• RECORD EXCERPTS
◆ ◆ ◆ ◆
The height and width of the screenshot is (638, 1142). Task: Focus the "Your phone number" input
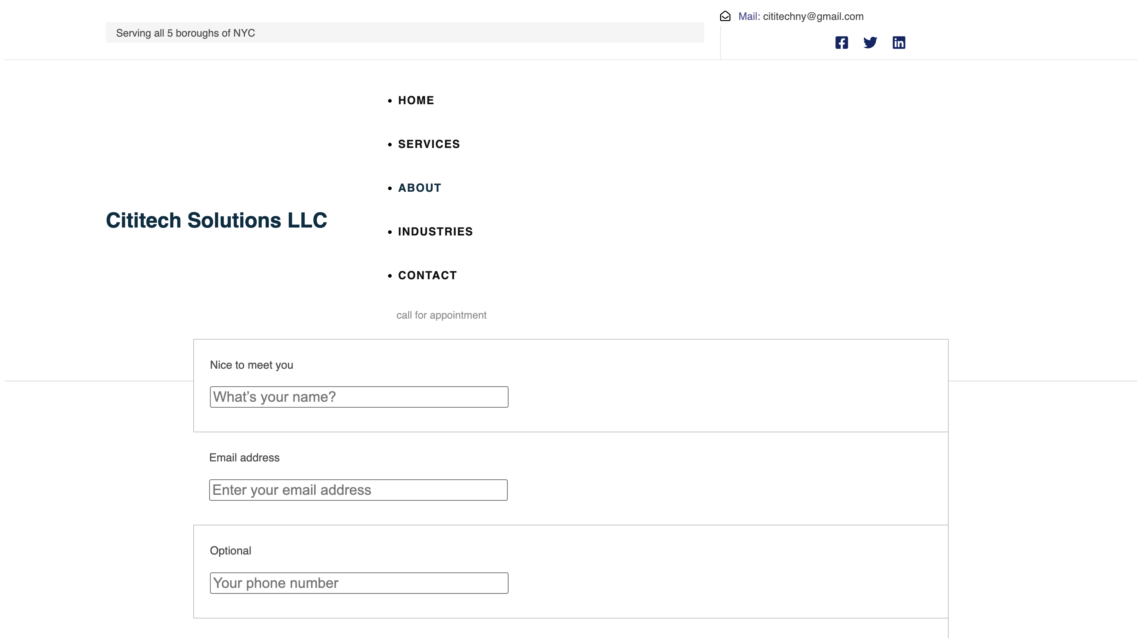pyautogui.click(x=359, y=583)
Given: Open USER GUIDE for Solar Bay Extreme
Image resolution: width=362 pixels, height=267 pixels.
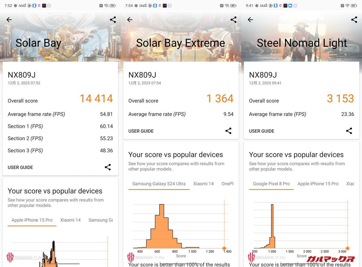Looking at the screenshot, I should [141, 131].
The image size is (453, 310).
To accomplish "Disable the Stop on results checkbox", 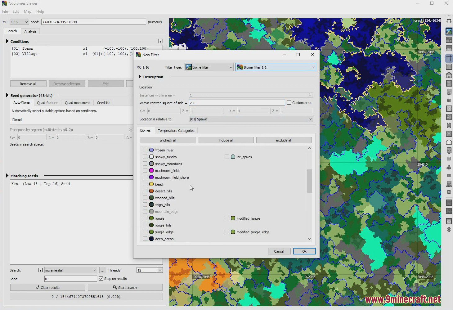I will click(x=101, y=278).
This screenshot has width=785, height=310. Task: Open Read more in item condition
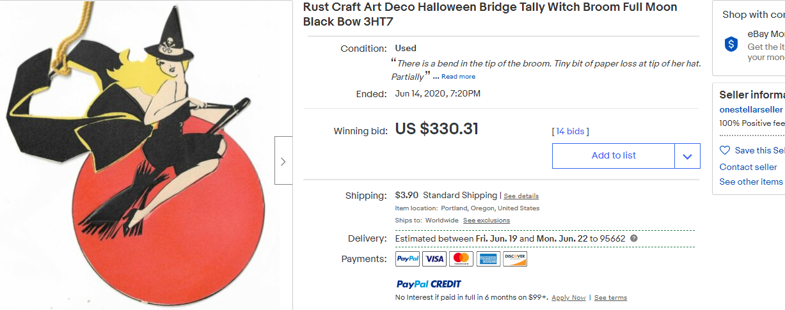point(458,77)

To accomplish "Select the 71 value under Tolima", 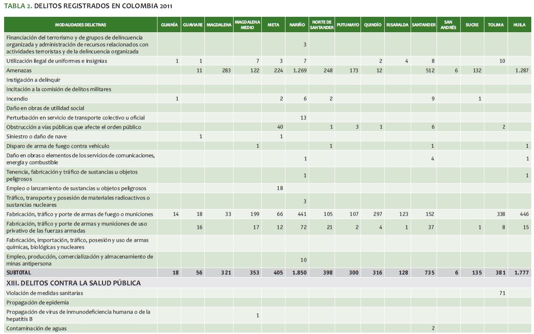I will (502, 293).
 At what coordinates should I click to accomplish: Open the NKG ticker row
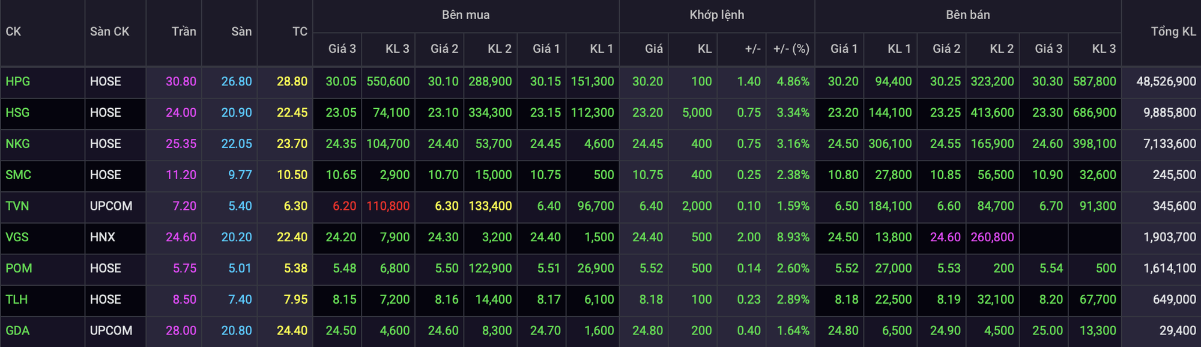click(x=17, y=144)
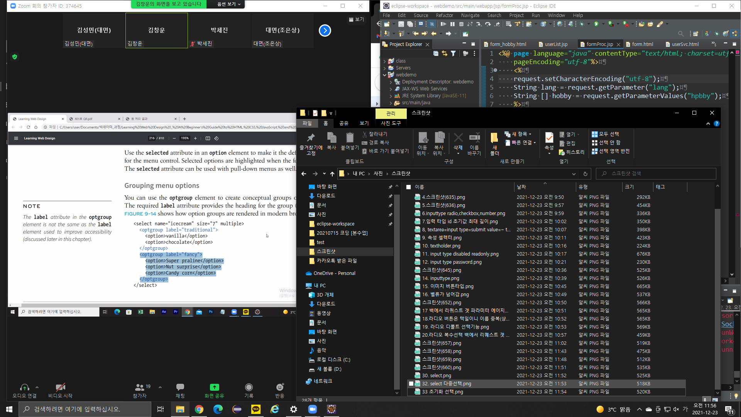Click the Zoom record icon
Screen dimensions: 741x417
tap(249, 387)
◆ ◆ ◆ ◆
• AIM
Output the lines from the one containing "At what coordinates" through the last line as a JSON list of strings, one string per line, with blank lines skipped. Leave the pictures out of the answer.

• RESULT OF THE EXERCISE
[
  " At what coordinates should I click to accomplish: Open the NKG ticker row",
  "click(x=17, y=144)",
  "Click the Zoom record icon",
  "Screen dimensions: 741x417",
  "tap(249, 387)"
]